WORK TASK
Starting at the line below holding "in last plug" and stopping at the line holding "Click the 'Check site status' section title", print every line exactly, both ends included, and leave the rest out.

########

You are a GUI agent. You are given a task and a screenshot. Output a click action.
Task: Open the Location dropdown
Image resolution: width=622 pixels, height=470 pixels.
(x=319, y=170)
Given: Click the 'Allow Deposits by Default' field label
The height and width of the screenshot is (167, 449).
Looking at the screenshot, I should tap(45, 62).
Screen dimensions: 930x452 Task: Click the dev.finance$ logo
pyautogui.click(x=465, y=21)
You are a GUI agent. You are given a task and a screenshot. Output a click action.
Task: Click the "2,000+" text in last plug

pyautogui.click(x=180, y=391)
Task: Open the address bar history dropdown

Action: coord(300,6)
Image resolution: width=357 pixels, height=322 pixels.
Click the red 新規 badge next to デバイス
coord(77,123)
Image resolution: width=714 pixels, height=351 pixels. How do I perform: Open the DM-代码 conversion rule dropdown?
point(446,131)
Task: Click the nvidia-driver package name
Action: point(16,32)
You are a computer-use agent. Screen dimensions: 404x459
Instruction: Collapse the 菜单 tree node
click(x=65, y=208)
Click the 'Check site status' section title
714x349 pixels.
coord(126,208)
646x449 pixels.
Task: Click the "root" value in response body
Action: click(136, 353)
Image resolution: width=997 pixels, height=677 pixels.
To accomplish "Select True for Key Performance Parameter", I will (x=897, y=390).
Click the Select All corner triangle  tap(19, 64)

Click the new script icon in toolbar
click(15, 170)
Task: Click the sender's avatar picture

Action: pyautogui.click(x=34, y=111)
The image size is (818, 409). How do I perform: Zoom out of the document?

########

RESULT OF THE EXERCISE
Task: Click the "2,000+" text in last plug

pyautogui.click(x=180, y=391)
Task: Open the address bar history dropdown

Action: coord(300,6)
Image resolution: width=357 pixels, height=322 pixels.
Click the red 新規 badge next to デバイス
coord(77,123)
Image resolution: width=714 pixels, height=351 pixels. How do I perform: Open the DM-代码 conversion rule dropdown?
point(446,131)
Task: Click the nvidia-driver package name
Action: point(16,32)
You are a computer-use agent. Screen dimensions: 404x459
Instruction: Collapse the 菜单 tree node
click(x=65, y=208)
Click the 'Check site status' section title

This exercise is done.